Directions for this task:
The records below are made of lines; count those holding the word "sidebar" and give the number only.

--*--

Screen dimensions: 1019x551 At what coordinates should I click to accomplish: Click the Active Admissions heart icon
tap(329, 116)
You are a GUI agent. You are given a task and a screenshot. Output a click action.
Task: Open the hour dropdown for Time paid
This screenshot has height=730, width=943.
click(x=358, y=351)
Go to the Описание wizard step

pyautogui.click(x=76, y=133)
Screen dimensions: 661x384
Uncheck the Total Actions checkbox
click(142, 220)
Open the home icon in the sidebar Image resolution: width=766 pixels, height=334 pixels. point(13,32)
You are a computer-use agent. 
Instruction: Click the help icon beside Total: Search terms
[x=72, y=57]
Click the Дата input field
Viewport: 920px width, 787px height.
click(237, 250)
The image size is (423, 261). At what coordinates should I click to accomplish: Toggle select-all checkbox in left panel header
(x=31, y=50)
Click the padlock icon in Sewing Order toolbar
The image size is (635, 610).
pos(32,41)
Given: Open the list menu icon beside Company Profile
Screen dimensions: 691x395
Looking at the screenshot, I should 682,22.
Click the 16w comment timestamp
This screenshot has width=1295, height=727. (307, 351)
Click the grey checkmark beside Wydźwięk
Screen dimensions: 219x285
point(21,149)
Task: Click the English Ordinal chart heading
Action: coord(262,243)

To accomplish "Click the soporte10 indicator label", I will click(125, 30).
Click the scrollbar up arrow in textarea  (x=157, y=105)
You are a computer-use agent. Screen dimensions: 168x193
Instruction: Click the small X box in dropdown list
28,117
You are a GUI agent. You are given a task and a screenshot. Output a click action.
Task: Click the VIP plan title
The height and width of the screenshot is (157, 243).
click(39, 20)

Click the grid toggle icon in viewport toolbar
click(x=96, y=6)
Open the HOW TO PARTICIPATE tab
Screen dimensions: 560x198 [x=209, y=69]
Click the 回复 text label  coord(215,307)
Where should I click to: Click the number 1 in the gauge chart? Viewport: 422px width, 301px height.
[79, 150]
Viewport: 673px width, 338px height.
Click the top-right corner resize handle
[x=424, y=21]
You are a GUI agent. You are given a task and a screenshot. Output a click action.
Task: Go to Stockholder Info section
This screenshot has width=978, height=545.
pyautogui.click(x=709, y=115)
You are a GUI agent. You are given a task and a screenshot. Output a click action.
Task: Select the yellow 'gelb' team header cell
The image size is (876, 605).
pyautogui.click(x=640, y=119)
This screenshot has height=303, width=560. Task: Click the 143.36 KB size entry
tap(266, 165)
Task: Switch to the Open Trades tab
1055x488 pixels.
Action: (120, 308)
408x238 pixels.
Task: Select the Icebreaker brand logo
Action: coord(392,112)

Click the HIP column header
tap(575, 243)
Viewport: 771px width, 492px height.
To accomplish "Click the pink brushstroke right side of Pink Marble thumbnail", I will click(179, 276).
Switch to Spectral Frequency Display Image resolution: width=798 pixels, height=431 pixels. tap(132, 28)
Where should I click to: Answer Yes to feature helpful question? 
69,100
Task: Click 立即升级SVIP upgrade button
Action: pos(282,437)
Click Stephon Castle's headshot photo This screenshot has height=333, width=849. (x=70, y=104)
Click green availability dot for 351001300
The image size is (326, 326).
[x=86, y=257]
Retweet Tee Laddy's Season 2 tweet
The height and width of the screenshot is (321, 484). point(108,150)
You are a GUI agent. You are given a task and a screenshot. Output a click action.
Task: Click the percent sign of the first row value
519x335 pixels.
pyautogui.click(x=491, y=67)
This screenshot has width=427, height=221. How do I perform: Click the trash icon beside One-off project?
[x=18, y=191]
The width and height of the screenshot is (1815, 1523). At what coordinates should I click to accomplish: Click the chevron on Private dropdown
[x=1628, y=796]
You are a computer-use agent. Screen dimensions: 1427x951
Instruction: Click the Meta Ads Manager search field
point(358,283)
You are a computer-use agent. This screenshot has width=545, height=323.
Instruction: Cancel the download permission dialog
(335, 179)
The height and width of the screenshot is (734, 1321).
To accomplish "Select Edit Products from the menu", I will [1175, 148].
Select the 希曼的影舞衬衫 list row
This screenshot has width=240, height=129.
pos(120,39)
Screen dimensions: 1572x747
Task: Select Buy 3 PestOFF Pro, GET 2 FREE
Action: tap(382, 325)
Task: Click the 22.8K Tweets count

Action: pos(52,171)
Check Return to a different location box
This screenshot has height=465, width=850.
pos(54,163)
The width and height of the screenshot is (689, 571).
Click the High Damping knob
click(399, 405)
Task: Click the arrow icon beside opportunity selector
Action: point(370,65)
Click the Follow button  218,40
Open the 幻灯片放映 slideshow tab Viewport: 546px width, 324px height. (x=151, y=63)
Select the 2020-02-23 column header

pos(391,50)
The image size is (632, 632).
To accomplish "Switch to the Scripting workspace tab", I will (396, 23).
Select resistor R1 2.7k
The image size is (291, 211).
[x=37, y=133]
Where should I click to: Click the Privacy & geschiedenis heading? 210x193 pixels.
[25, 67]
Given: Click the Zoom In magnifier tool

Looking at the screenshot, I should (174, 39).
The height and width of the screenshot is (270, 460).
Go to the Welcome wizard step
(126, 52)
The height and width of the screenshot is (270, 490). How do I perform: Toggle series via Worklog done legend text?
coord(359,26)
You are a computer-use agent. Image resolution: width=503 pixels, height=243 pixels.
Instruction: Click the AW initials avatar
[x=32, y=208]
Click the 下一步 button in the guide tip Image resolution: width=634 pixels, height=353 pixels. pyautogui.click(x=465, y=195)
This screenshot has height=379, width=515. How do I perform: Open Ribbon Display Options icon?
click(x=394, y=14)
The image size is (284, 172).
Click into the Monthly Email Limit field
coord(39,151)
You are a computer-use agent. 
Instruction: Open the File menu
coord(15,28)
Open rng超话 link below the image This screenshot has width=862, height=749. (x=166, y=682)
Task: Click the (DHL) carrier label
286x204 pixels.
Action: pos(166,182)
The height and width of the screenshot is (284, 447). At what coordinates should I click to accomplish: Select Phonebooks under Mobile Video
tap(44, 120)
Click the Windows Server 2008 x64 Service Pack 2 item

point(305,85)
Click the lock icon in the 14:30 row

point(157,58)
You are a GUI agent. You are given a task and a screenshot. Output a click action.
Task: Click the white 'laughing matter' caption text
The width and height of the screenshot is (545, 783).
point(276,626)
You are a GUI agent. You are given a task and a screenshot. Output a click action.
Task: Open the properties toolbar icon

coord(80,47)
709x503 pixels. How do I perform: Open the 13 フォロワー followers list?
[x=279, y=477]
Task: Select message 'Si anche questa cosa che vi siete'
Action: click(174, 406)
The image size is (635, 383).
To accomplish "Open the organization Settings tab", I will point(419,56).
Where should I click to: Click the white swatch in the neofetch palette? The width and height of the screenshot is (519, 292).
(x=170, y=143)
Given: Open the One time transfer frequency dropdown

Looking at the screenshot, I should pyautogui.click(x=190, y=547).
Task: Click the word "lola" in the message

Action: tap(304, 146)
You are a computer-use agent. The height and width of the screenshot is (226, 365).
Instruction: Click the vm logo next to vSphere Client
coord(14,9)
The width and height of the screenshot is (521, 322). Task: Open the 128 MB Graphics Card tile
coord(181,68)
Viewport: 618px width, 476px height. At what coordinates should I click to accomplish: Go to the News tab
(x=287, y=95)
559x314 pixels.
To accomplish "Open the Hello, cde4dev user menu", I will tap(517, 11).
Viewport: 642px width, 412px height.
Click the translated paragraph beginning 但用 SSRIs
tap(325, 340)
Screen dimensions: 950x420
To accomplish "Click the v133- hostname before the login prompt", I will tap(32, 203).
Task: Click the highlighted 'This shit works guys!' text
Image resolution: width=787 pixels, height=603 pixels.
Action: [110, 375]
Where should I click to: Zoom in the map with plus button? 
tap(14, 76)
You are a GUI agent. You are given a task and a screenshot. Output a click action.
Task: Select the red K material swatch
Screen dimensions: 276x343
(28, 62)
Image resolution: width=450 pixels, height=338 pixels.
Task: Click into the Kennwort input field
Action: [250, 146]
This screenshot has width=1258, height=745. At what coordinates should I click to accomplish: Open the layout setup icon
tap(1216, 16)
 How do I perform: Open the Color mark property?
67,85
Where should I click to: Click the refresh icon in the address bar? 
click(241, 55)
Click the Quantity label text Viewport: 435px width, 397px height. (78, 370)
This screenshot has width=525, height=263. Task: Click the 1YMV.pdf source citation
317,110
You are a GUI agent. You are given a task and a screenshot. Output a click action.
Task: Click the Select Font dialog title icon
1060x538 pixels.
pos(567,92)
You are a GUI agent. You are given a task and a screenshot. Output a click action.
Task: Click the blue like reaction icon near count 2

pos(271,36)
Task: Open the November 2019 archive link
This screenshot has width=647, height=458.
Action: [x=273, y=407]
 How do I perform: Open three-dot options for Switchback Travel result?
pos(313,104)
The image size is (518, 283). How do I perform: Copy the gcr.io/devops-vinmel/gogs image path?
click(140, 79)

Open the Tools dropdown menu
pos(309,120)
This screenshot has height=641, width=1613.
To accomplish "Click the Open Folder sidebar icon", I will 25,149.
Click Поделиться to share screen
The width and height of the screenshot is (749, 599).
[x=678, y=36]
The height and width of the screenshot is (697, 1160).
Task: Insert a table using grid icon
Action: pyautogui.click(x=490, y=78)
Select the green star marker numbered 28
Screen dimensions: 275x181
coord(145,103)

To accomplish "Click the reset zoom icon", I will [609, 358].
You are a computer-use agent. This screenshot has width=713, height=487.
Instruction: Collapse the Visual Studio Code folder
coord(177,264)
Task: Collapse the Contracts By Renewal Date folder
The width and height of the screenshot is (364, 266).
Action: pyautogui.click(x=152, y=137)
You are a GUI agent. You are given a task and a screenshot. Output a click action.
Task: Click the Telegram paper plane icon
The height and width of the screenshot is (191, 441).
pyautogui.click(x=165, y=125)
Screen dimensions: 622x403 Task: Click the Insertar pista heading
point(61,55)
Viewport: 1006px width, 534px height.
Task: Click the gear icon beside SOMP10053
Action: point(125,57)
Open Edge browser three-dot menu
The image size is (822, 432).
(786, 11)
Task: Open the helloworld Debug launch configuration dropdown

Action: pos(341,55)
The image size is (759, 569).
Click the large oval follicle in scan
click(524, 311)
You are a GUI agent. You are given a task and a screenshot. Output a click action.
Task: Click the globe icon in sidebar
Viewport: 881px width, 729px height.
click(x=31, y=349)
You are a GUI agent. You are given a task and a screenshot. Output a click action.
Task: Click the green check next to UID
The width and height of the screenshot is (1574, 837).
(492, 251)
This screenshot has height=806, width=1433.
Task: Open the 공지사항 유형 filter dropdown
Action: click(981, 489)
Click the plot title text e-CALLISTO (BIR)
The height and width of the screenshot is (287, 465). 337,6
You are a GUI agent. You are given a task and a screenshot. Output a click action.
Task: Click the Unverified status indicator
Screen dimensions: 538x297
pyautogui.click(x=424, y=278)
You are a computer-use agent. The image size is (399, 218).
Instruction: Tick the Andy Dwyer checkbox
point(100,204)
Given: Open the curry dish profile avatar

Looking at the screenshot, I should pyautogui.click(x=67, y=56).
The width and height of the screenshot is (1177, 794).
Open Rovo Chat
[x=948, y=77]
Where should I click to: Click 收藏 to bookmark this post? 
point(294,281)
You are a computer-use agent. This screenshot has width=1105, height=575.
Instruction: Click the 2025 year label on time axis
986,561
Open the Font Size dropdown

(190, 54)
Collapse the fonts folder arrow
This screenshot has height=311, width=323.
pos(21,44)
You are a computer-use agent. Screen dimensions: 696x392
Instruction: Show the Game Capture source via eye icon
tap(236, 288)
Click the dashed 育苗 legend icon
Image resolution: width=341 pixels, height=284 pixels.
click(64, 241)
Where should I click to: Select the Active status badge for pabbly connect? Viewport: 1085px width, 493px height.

--*--

Response to the exercise:
3